The capture and pillaging of Rome by Imperial troops in 1527 marked a key moment in the political dimension of Reformation conflict. As the home of the Catholic Church, Rome made a tempting target for antipapal and iconoclastic fury; likewise, the eruption of violence in the Holy City at a moment of growing political and ideological tension made the event a volatile site for polemical engagement on both sides. Partisans of the Church, such as Thomas More, could allege and condemn outrageous Protestant violence; Lutherans could likewise celebrate a significant blow to the Vatican. Popularly remembered as marking the end of the Italian Renaissance, a curious periodising gesture, it still has a significant place in how we imagine events as demarcations and watersheds in our conception of the grand scale of history.

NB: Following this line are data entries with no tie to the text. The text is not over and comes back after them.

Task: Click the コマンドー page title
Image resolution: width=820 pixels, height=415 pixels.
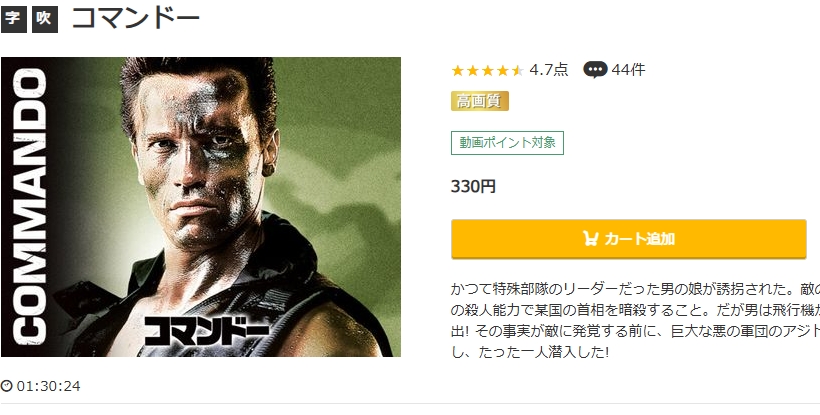Action: tap(136, 19)
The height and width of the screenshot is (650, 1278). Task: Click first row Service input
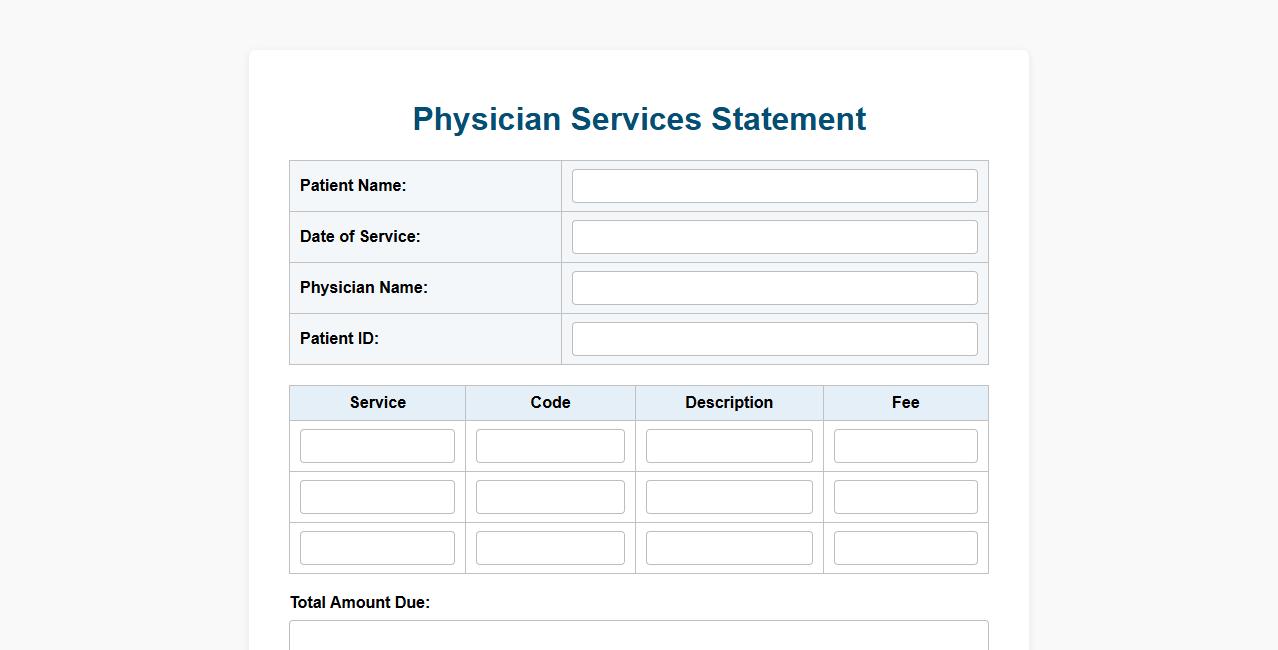coord(377,446)
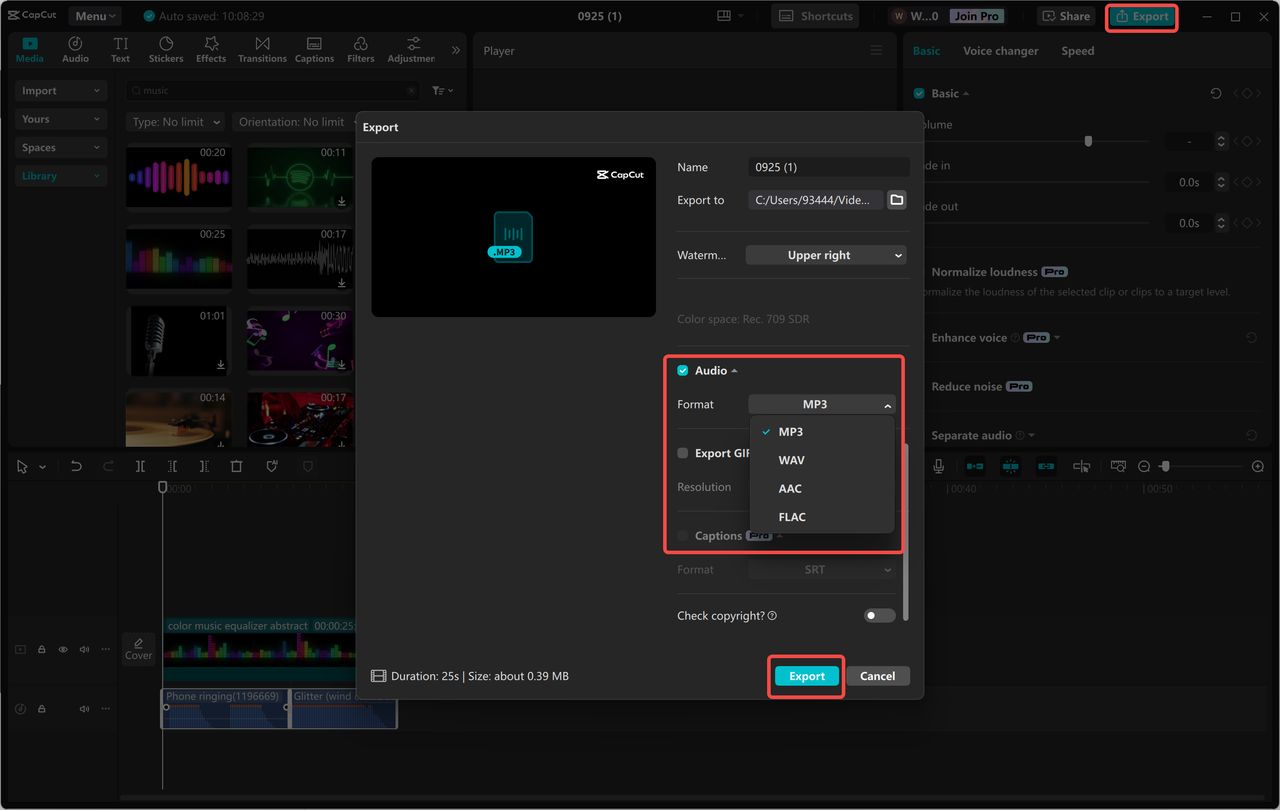The image size is (1280, 810).
Task: Open the Menu dropdown in the top bar
Action: [x=93, y=15]
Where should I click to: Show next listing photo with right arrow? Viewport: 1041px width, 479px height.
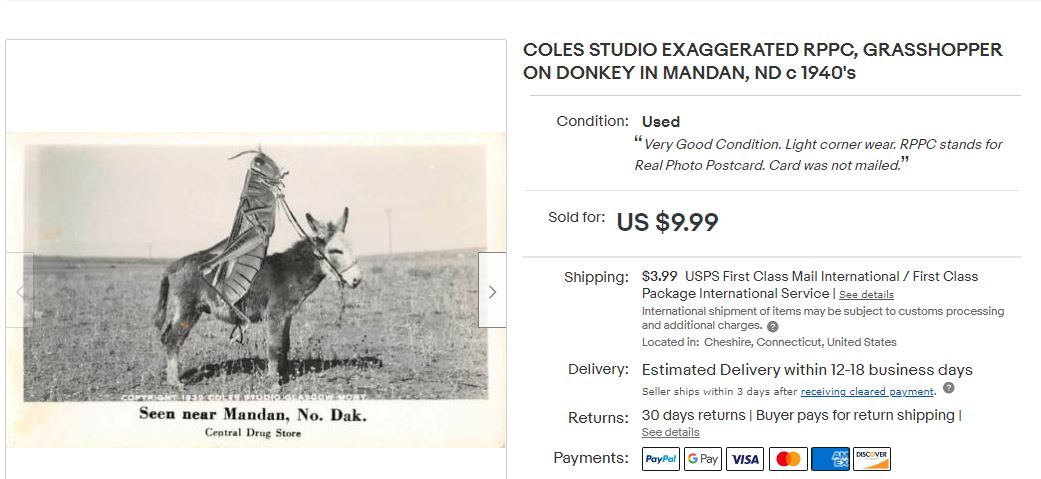492,291
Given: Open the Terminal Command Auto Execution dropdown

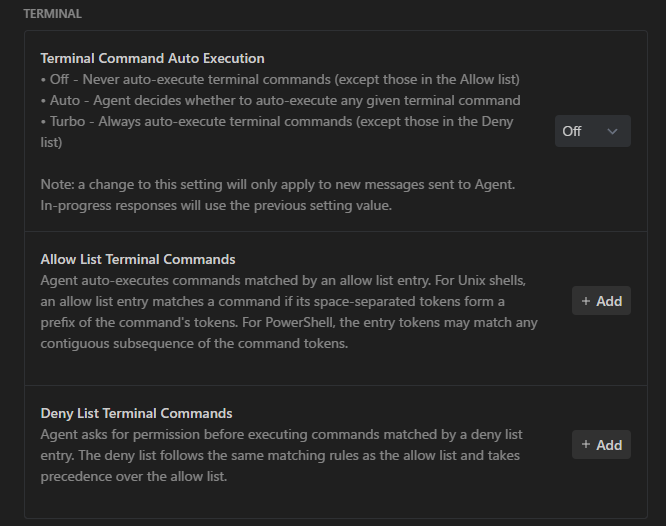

In this lavish edition of the engravings of Martin van Heemskerck (1489-1574) produced by the Philobiblon Society in a small run of 200 copies in 1870, the sack of Rome here becomes an event memorialised at two removes: first in Heemskerk’s engraving, and again in this reproduction of that engraving. The volume’s stated goal is to ‘rescue from the oblivion which attends rarity some of the contemporary engraved memorials of [Heemskerck’s] person and history’ (xv), and its interest is primarily art-historical, its introduction focusing primarily on biography of Heemskerck and an account of the development of his style and the circumstances under which he worked, with description of the events that he depicted provided as context rather than foregrounded, shifting the terms by which they are remembered. BW
Chief Victories of the Emperor Charles V, designed by Martin Heemskerck in M.D.LV, ed. William Stirling Maxwell (London: privately printed, 1870).
Judith Hook, The Sack of Rome (London, 1972).
Thomas More, Dialogue Concerning Heresies, in The Complete Works of Thomas More, 15 vols. (New Haven, 1963-97), vol. 6.1, pp. 370-2, and Richard C. Marius’ Appendix, vol. 6.2, pp. 773-7.